El 2-3-5 y equipos de hombres contra una portera. ¿Cómo era Irene bajo palos?

Al margen del mito y de su condición de pionera, ¿cómo era Irene bajo palos? En el libro recogemos y documentamos las versiones ofrecidas a lo largo de los años por aquellos que la vieron evolucionar como guardameta.

El periodista Bocelo ofreció en varias piezas periodísticas la descripción que recabó en un “viejo aficionado”: “Alta, buena complexión, un tanto ‘marimacho’, que es como entonces se llamaban a las mujeres hombrunas. Ágil, buena colocación y blocaje seguro en las pelotas bombeadas. Decidida en las salidas”. Además incide en su carácter enérgico: “Irene se movía, y gritaba dando instrucciones a sus defensas, que la obedecían. Y si era preciso soltar algún taco, tampoco se mostraba tímida”.

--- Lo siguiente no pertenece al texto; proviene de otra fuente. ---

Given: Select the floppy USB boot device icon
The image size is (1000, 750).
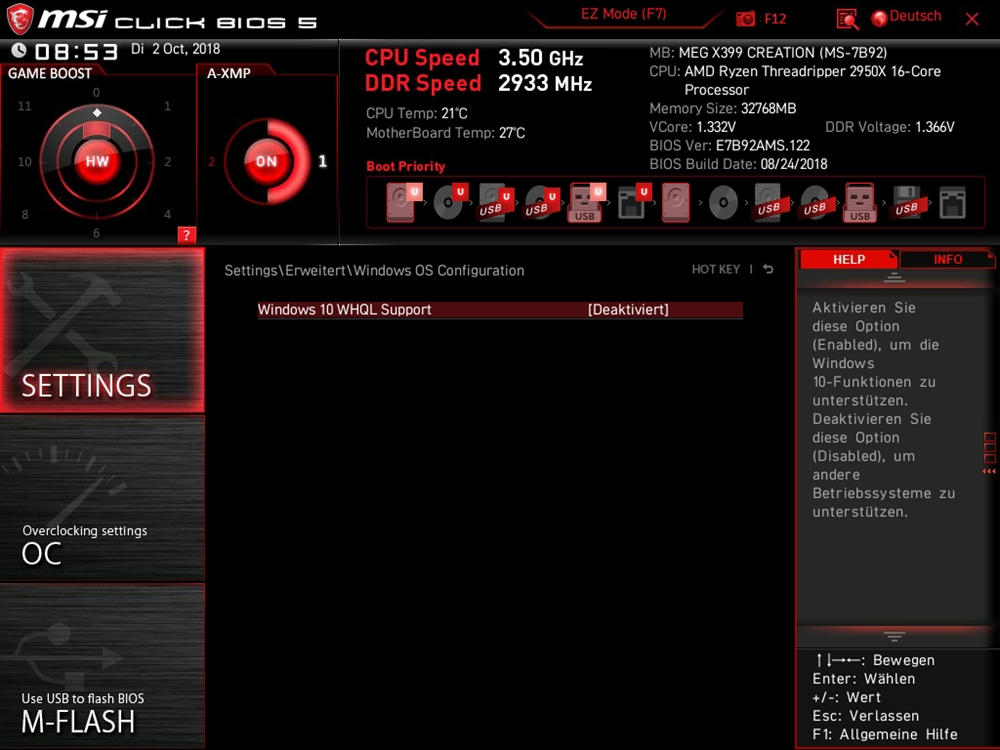Looking at the screenshot, I should point(906,203).
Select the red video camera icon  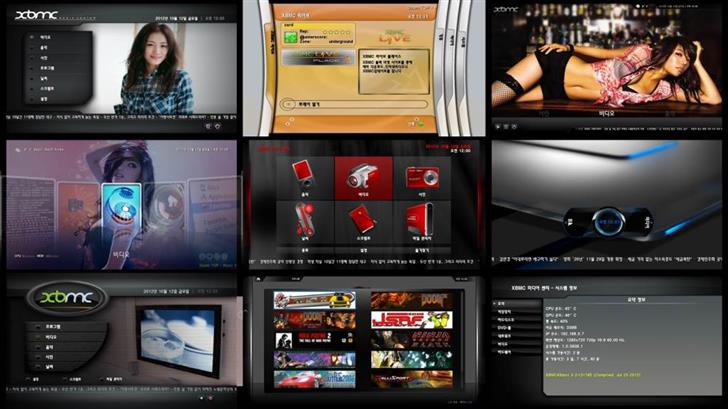[x=363, y=177]
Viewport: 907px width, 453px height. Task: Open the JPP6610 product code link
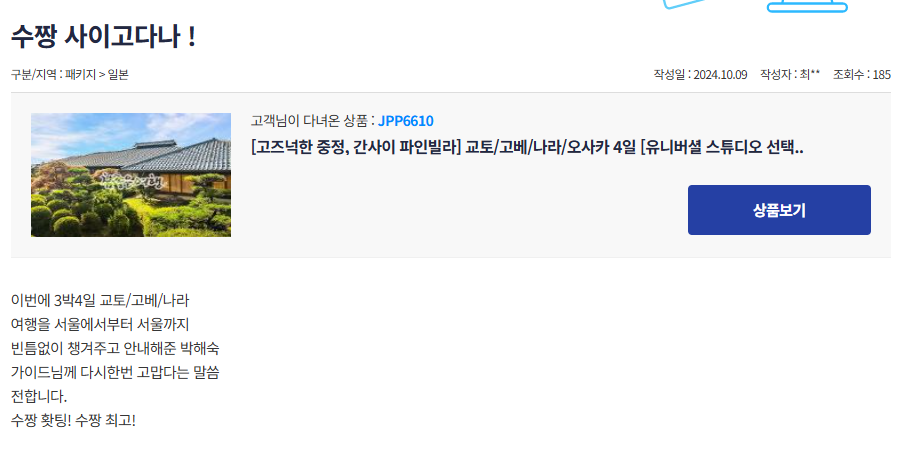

Otro testigo que la vio en vivo, el también periodista Luis Conde de Rivera, describía una agresividad más allá de la verbal: “Tal era la pasión y el entusiasmo que ponía en el juego, que a los delanteros cuando le ‘entraban’ les propinaba sendas patadas y puñetazos”. Se refería a las llamadas cargas de los jugadores ofensivos, entonces toleradas, según apunta: «(…) defendiendo su marco ante potentes delanteras masculinas, en aquellos tiempos en que la carga al portero, ¡y para ella no había cortesías!, estaba al orden del día y era admitida por los árbitros”.

Cargas, no olvidemos, de cinco delanteros, pues la táctica canónica entonces era el 2-3-5.